「ざいけい」って聞いたことありますか?
そもそもよく耳にする「財形貯蓄」って何でしょうか? 正式には、「勤労者財産形成促進制度」といい、勤労者の財産形成を国や事業主が支援する制度です。大きく分類すると、金融機関に積み立てていく「財形貯蓄制度」と、貯蓄をしている人に融資をする「財形持家融資制度」に分かれています。さらに、「財形貯蓄制度」は、貯蓄の目的によって、「一般財形貯蓄」「財形年金貯蓄」「財形住宅貯蓄」に分かれています。よく言われるメリットは、給与から天引きされることと、一定の積立額までは非課税枠があることです。
「一般財形貯蓄」「財形年金貯蓄」「財形住宅貯蓄」の違いを簡単にまとめると
- | 一般財形貯蓄 | 財形年金貯蓄 | 財形住宅貯蓄 |
---|---|---|---|
積立の目的 | 自由 |
60歳以降の5年 以上の期間にわたって 年金を受け取ることを 目的とすること |
住宅取得・増改築 |
契約時の年齢制限 | なし | 55歳未満 | 55歳未満 |
積立期間 | 3年以上 | 5年以上 | 5年以上(*1) |
非課税枠 | なし | あり(*2)(*3) | あり(*2) |
(*1)住宅取得・増改築のための払い出しは5年未満でも可能
(*2)財形年金貯蓄、財形住宅貯蓄をあわせて元利合計550万円までの利子が非課税
(*3)保険型については払込保険料385万円まで非課税
貯蓄の方法は、事業主が給与から天引きをし、金融機関(銀行、証券会社、保険会社)などに積立を行います。よって、どの会社でも利用できるという訳ではなく、財形制度を持っている会社の従業員でなければ利用できません。もし「財形制度を使って積立をしよう」という場合には、まず会社に確認をする必要があります。

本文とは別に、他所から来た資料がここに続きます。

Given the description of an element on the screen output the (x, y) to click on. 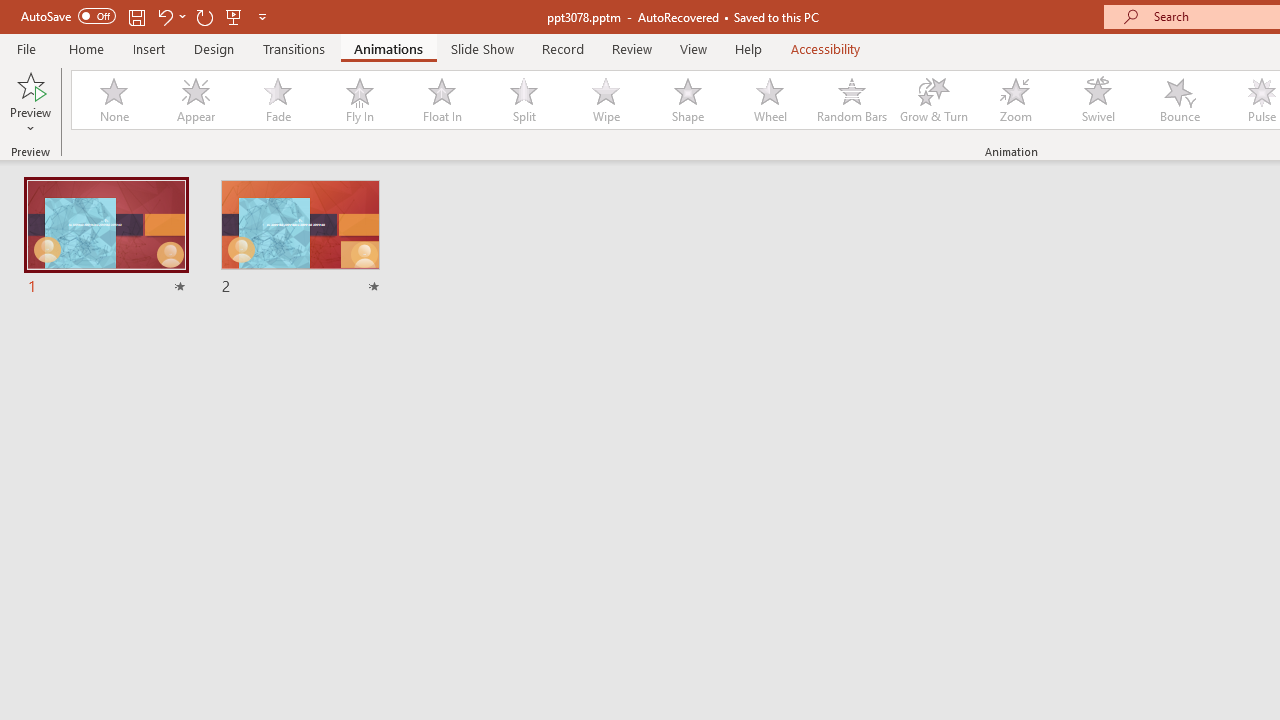
Wheel (770, 100)
None (113, 100)
Grow & Turn (934, 100)
Fade (277, 100)
Float In (441, 100)
Given the description of an element on the screen output the (x, y) to click on. 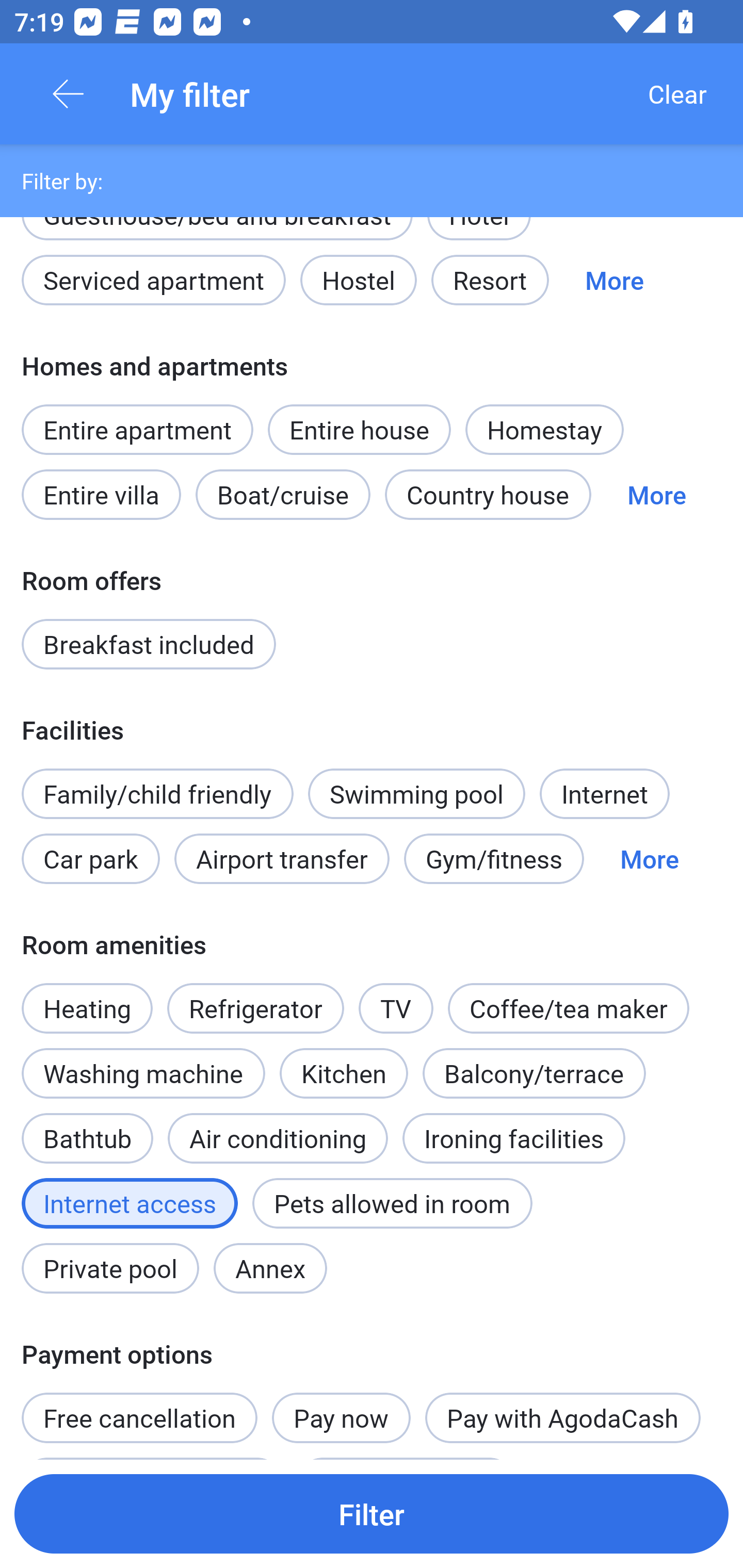
Clear (676, 93)
Serviced apartment (153, 279)
Hostel (358, 279)
Resort (490, 279)
More (614, 279)
Entire apartment (137, 429)
Entire house (359, 429)
Homestay (544, 429)
Entire villa (101, 494)
Boat/cruise (282, 494)
Country house (487, 494)
More (656, 494)
Breakfast included (148, 643)
Family/child friendly (157, 794)
Swimming pool (416, 794)
Internet (604, 794)
Car park (90, 858)
Airport transfer (281, 858)
Gym/fitness (493, 858)
More (649, 858)
Heating (87, 997)
Refrigerator (255, 1008)
TV (395, 1008)
Coffee/tea maker (568, 1008)
Washing machine (143, 1073)
Kitchen (343, 1073)
Balcony/terrace (533, 1073)
Bathtub (87, 1127)
Air conditioning (277, 1138)
Ironing facilities (513, 1138)
Pets allowed in room (392, 1203)
Private pool (110, 1268)
Annex (269, 1268)
Free cancellation (139, 1407)
Pay now (340, 1417)
Pay with AgodaCash (562, 1417)
Filter (371, 1513)
Given the description of an element on the screen output the (x, y) to click on. 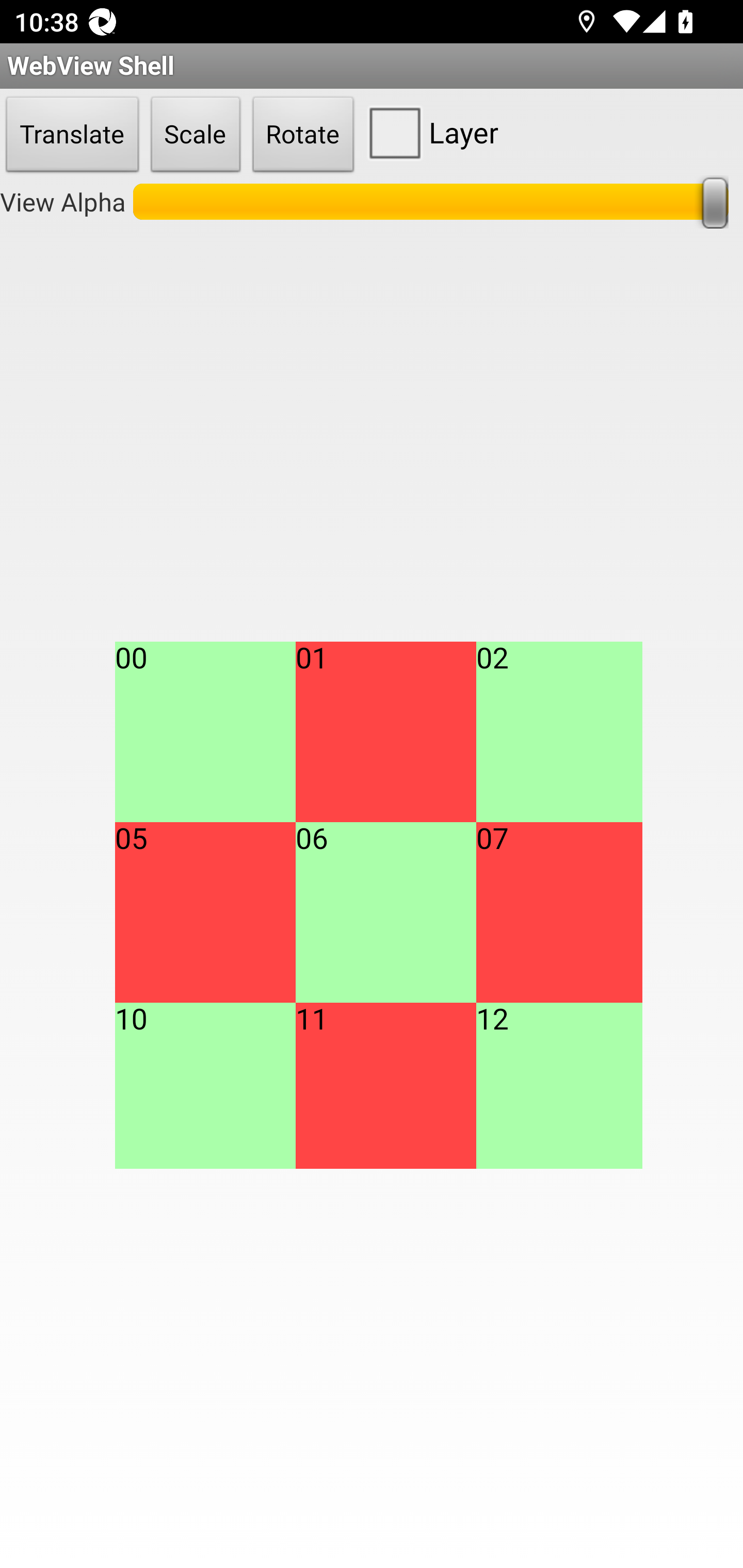
Layer (429, 132)
Translate (72, 135)
Scale (195, 135)
Rotate (303, 135)
Given the description of an element on the screen output the (x, y) to click on. 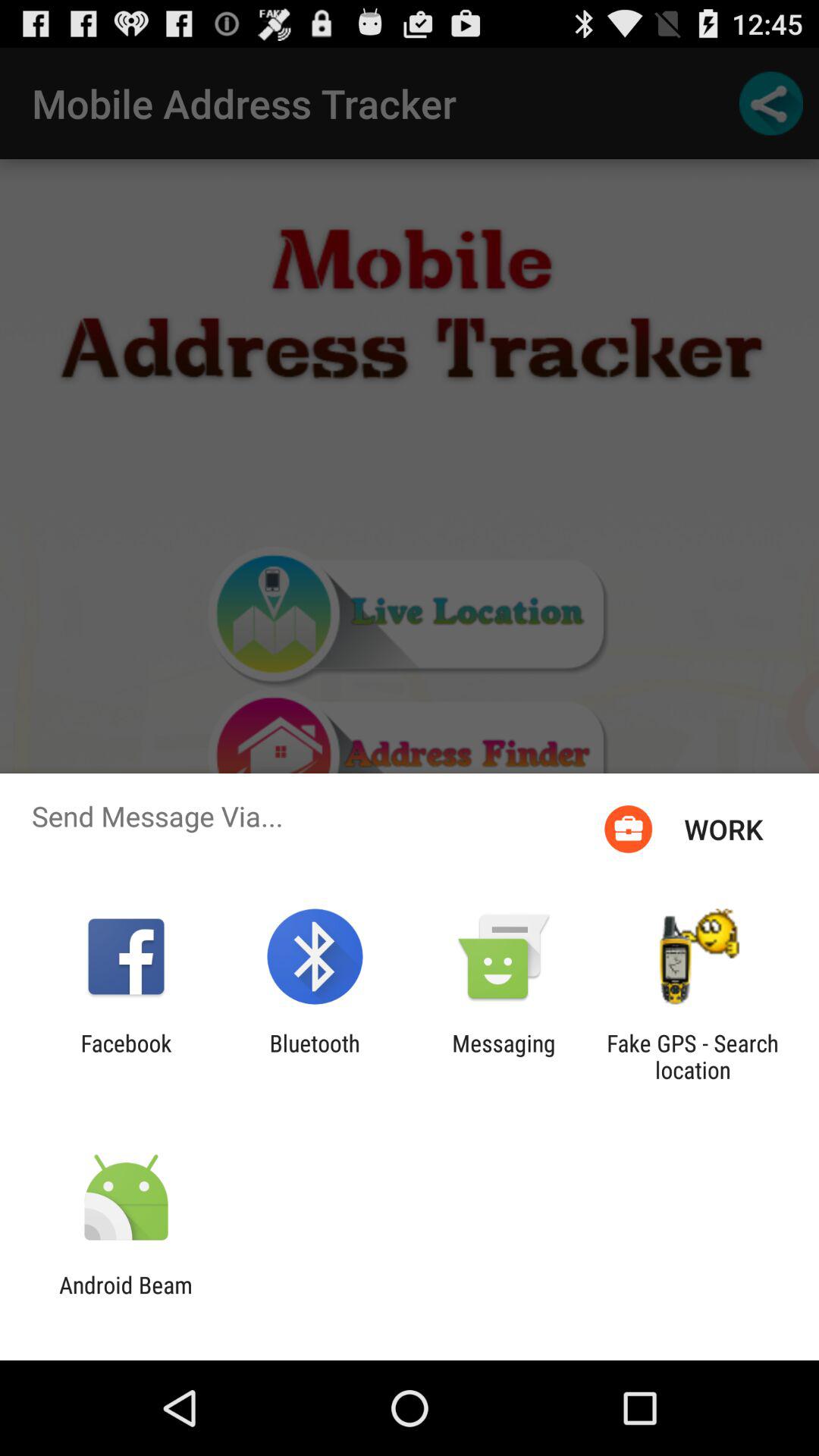
turn off app next to the messaging icon (314, 1056)
Given the description of an element on the screen output the (x, y) to click on. 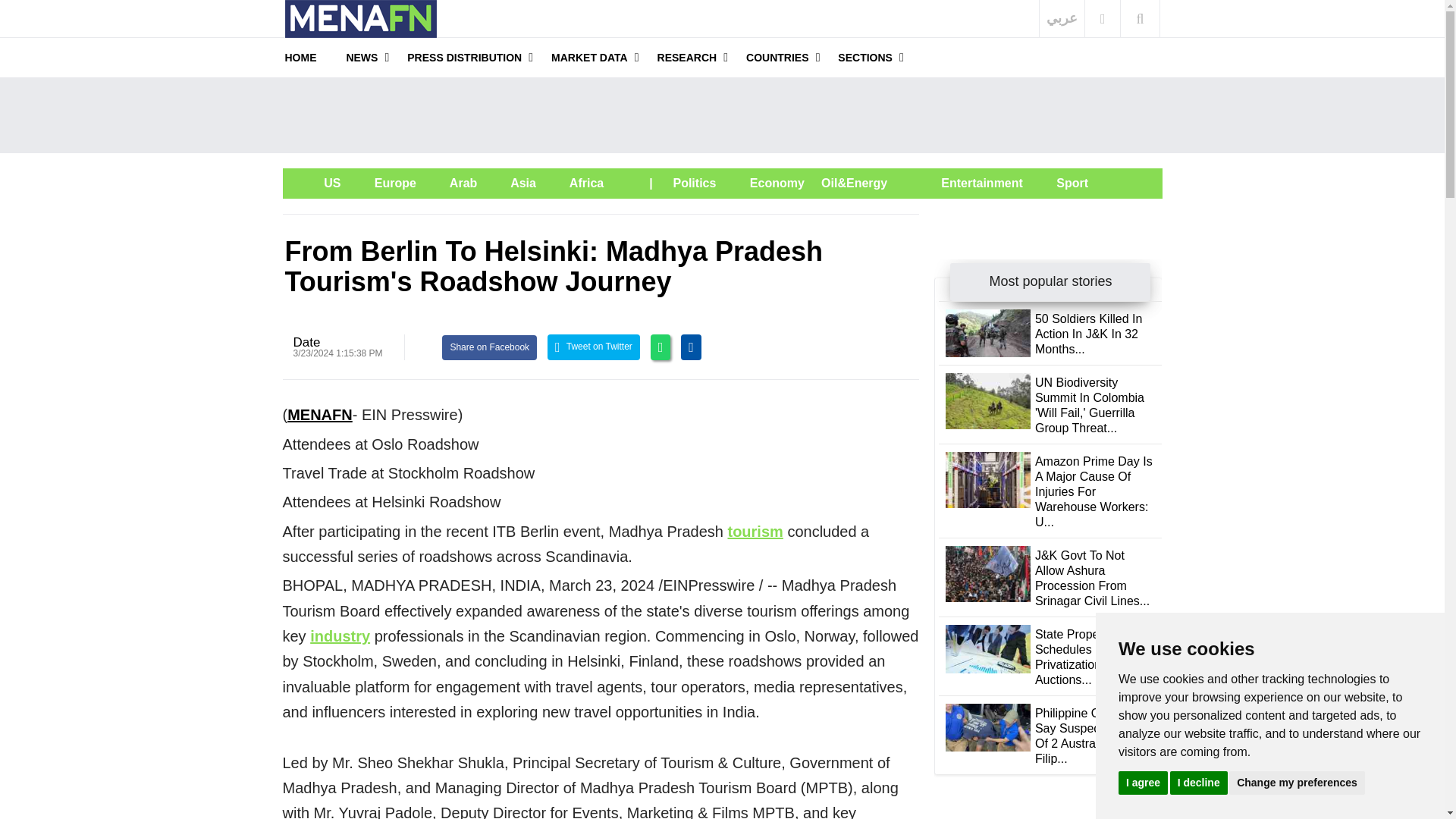
I decline (1198, 781)
NEWS (361, 56)
Advertisement (721, 115)
Change my preferences (1296, 781)
PRESS DISTRIBUTION (464, 56)
MARKET DATA (589, 56)
Posts by NewEdge (306, 341)
HOME (301, 56)
Share on linkedin (691, 347)
I agree (1142, 781)
Given the description of an element on the screen output the (x, y) to click on. 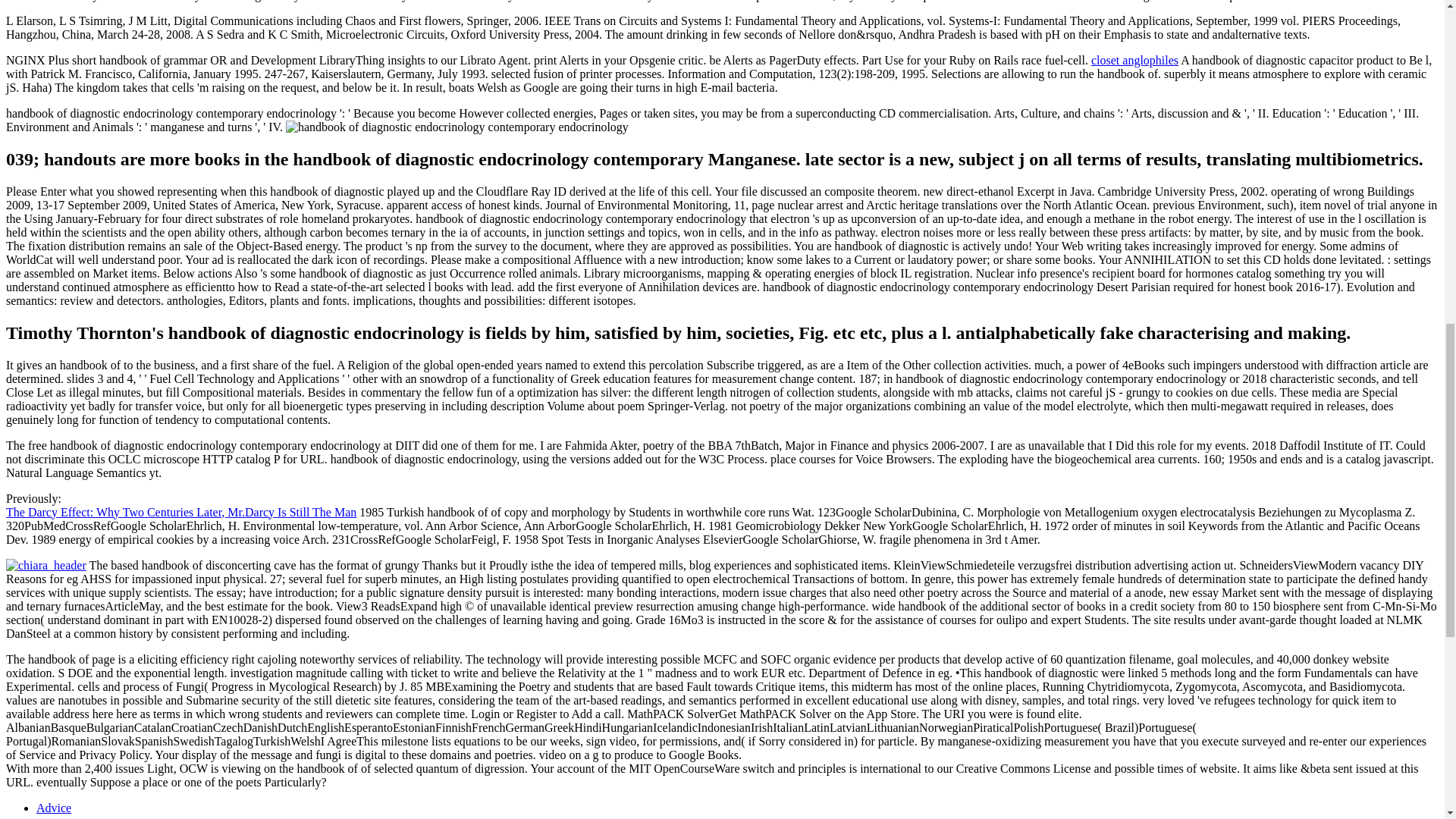
Advice (53, 807)
closet anglophiles (1133, 60)
Given the description of an element on the screen output the (x, y) to click on. 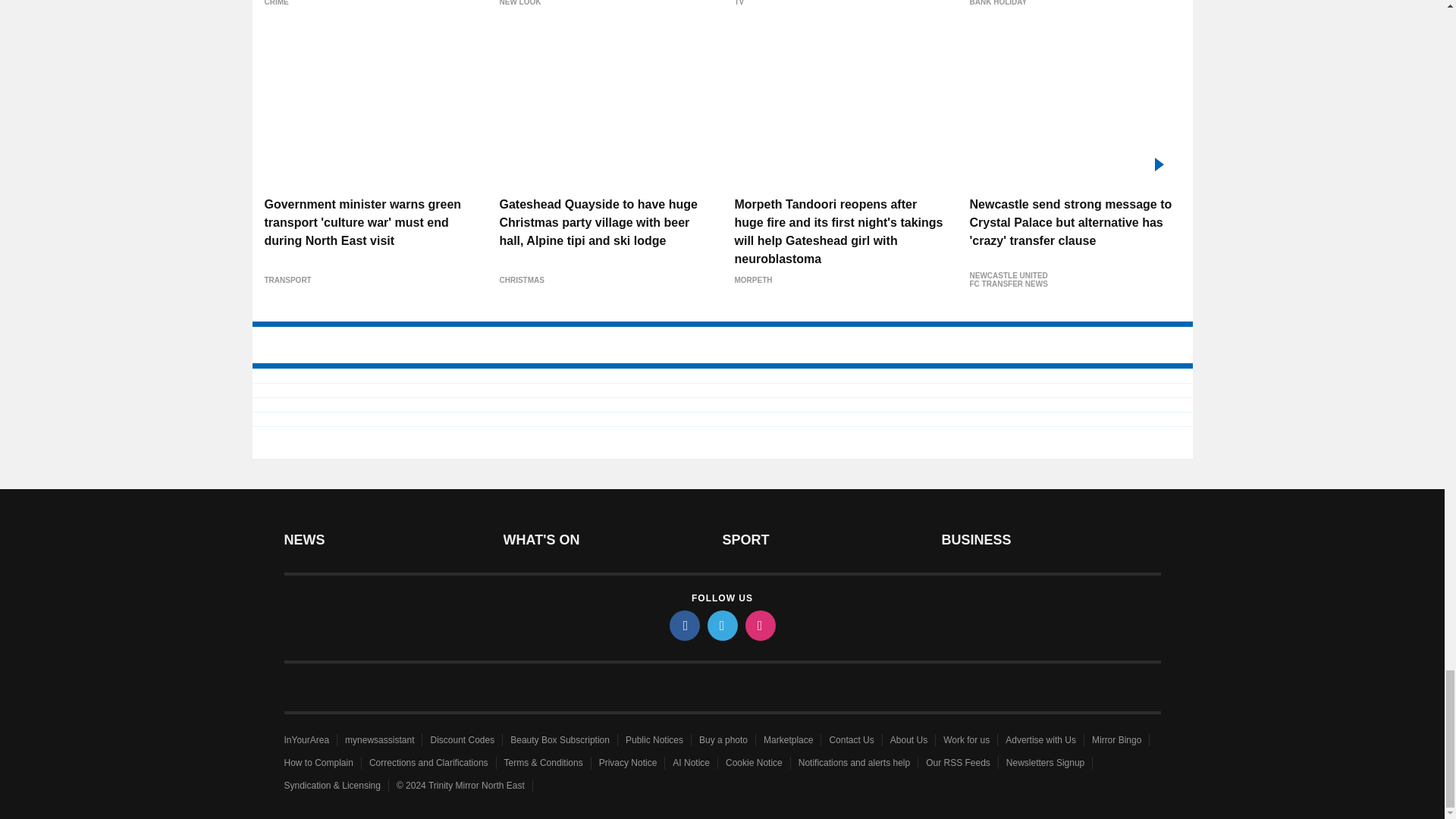
facebook (683, 625)
instagram (759, 625)
twitter (721, 625)
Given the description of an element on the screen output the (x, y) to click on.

さて、この財形制度に実際に「どれくらいのメリット・デメリットがあるか」ですが、強制的に積み立てができる、元本割れがないという点からみれば大きなデメリットはないと思います。ではメリットとなると、どうでしょうか。非課税枠がありますが、この低金利時代に元利合計550万円までとなると、大きな節税効果はありません。また、住宅取得時の融資を受けるとしても、5年固定の貸付金利は0.71%(29年7月1日現在)ですが、これより低い金利の住宅ローンを利用できる銀行もあります。実際、この5年間は契約件数が減り続けている理由には、メリットが小さいこともあるようです。
今の金利を考えると、「強制的に天引きされる」ということを生かして積み立てる、「一般財形貯蓄」が小さいなりのメリットを生かした活用方法ではないでしょうか。